Он повернул руки ладонями вверх и почувствовал облегчение, словно его с головы до пят окатили чистой водой. На ладонях крови не было.
«Возможно, я никого не убивал», — радостно подумал он.
Но его радость мгновенно улетучилась. Ведь была и другая кровь — на пиджаке и рубашке. Может быть, это не его кровь. Может быть, она чья-то еще. Может быть, теперь все обошлось. Может быть!..
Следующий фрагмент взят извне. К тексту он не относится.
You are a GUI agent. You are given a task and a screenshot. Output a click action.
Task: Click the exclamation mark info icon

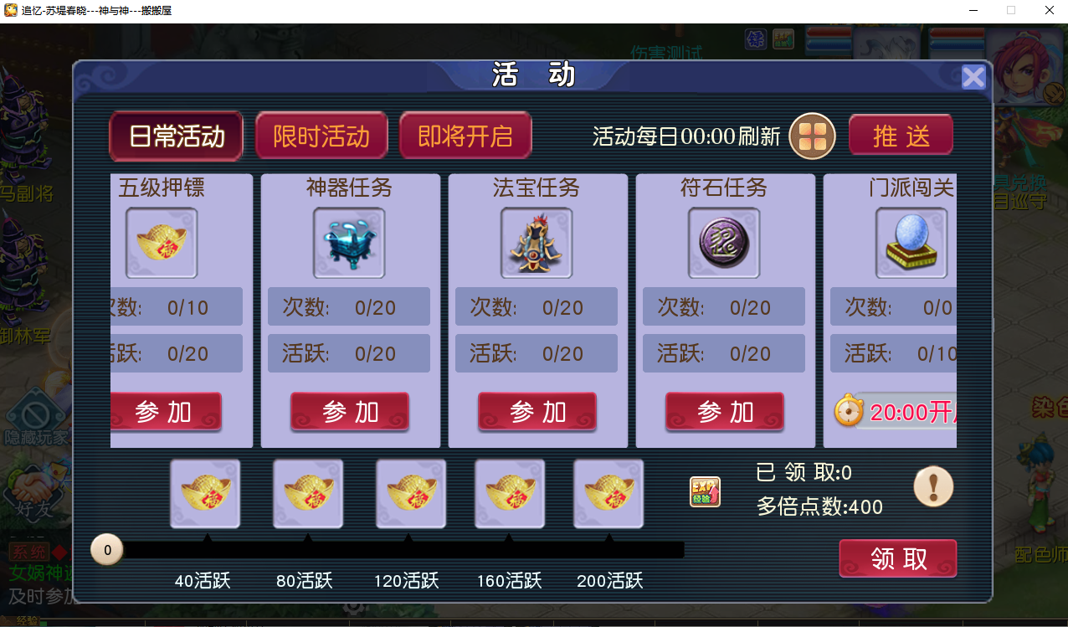coord(933,486)
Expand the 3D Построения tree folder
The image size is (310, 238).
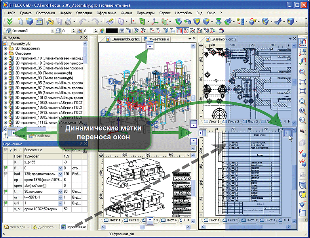[x=5, y=48]
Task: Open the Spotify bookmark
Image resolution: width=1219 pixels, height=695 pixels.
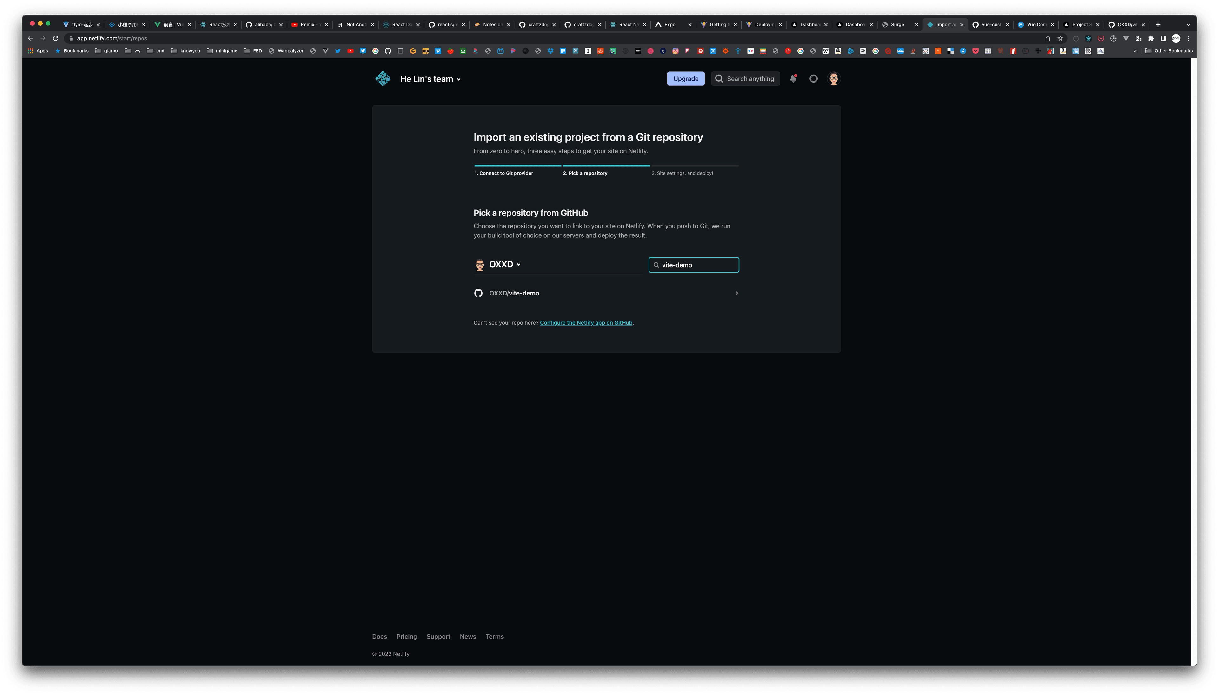Action: coord(525,50)
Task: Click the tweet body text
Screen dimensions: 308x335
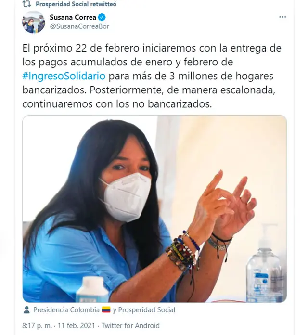Action: point(152,76)
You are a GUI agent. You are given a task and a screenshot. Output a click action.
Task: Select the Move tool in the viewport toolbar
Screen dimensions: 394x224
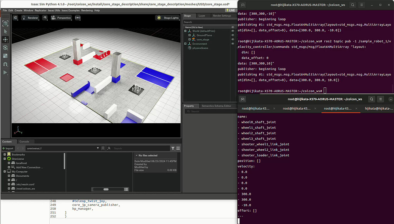click(x=5, y=40)
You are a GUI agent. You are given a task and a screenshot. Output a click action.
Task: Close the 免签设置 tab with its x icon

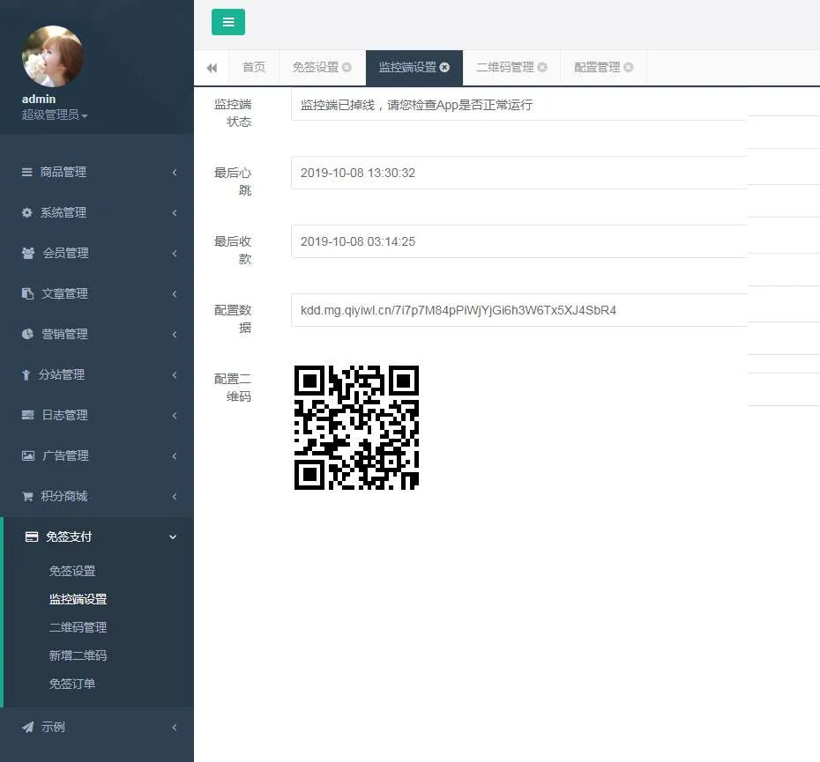pyautogui.click(x=347, y=68)
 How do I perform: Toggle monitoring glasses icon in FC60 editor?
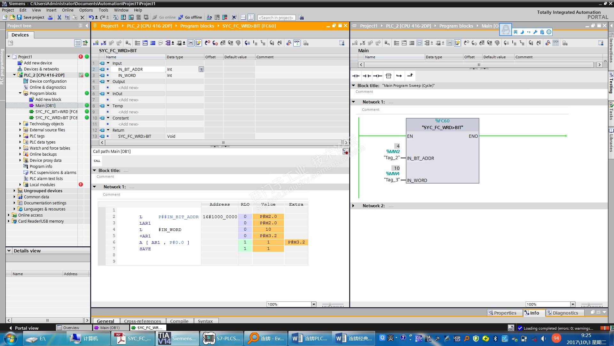[x=297, y=43]
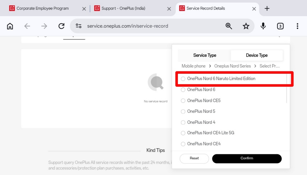Start a voice search with the microphone icon

point(263,26)
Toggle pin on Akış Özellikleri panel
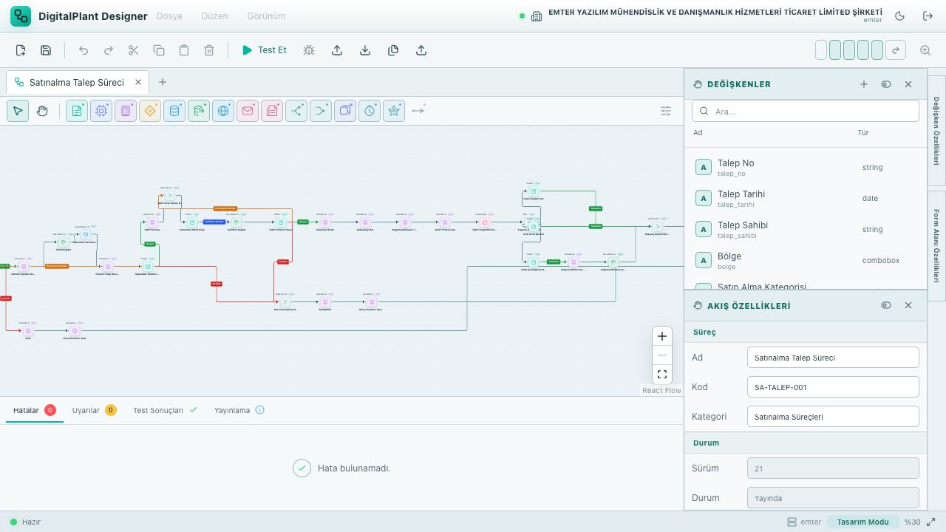This screenshot has height=532, width=946. click(886, 305)
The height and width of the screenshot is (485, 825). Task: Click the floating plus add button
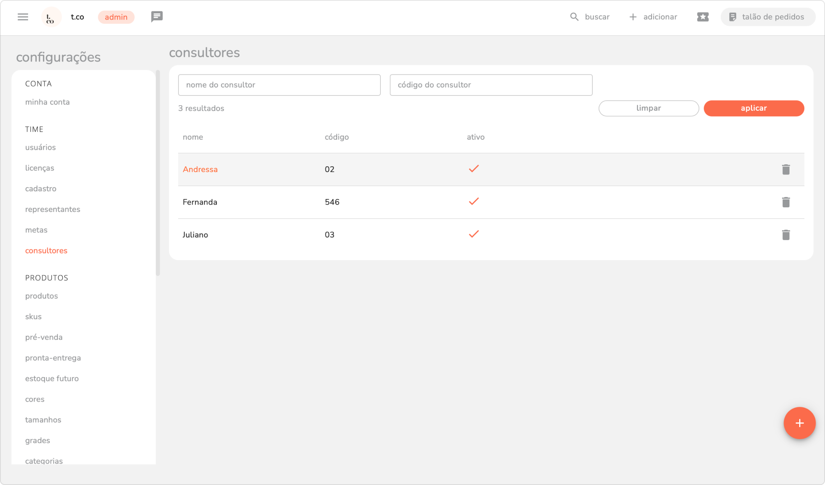click(x=799, y=423)
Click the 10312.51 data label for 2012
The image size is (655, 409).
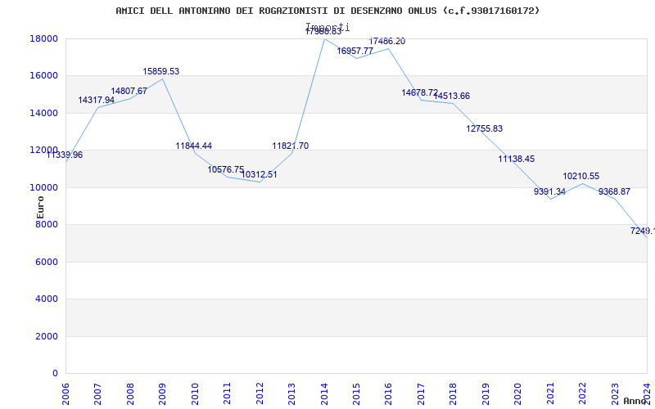tap(259, 174)
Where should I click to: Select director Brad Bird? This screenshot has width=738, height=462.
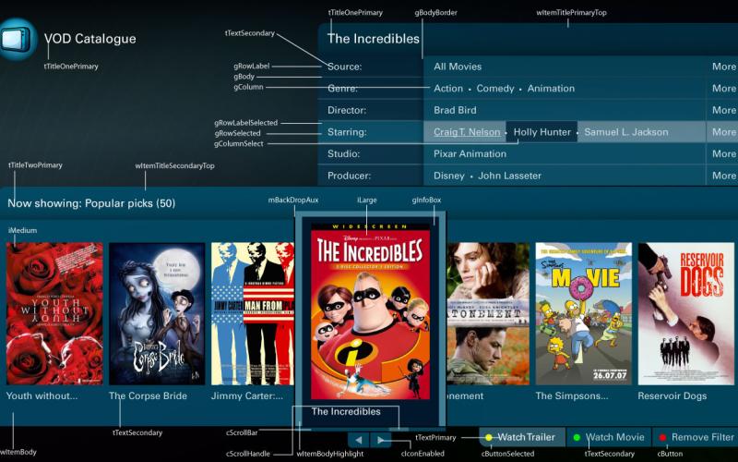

«В конце концов я рехнусь от сомнений, — решил он. — И если не выброшу эти мысли из головы, то, клянусь богом, они меня доконают».
А руки болели.
Говард неторопливо обшарил карманы. У него было с собой больше двухсот долларов, и они исчезли. Открытие не вызвало у него особых чувств. Он не надеялся что-либо найти и не был разочарован. Его деньги пропали. А вместе с ними карманные часы с миниатюрным золотым скульптурным молотком. Отец подарил ему их в тот год, когда Говард отправился во Францию. И золотая ручка, подаренная Салли в прошлом году на день его рождения. Его ограбили. Возможно, после того, как он попал в проклятое логово, в этот притон для наркоманов. Объяснение показалось ему правдоподобным. Там за номер всегда требовали плату вперед.
Говард попытался мысленно представить себе «клерка в приемной», «вестибюль», «Боуэри» — как все это выглядело прошлым вечером.
Прошлым вечером. Или позапрошлым. Или две недели назад. В последний раз ему понадобилось шесть дней. А однажды хватило и двух часов. Он никогда не знал точно и мог подсчитать лишь впоследствии, потому что его приступы походили на сухую труху, уносимую потоком времени. Их ничем нельзя было измерить, и надеяться оставалось только на окружающую обстановку.
Говард вновь с угрюмым видом подошел к двери.
— Какое сегодня число?
Старик стоял на коленях у ведра, обмакнув в него швабру.
— Я сказал, какое сегодня число.
Старик по-прежнему был обижен. Он упрямо болтал шваброй в ведре.
Говард услышал скрип своих зубов.
— Какое сегодня число?
Старик сплюнул.
— Что-то ты, братец, расшумелся. Я сейчас позову Багли. Он тебя живо приструнит. Будь уверен, приструнит. — Однако он, вероятно, что-то увидел в здоровом глазу Говарда и уныло ответил: — Вчера был День труда, вот и подсчитай. — Потом забрал с собой ведро и поспешно скрылся.
Вторник после первого сентябрьского понедельника.
Говард вбежал к себе в комнатенку и сверился с календарем. На нем значился 1937 год.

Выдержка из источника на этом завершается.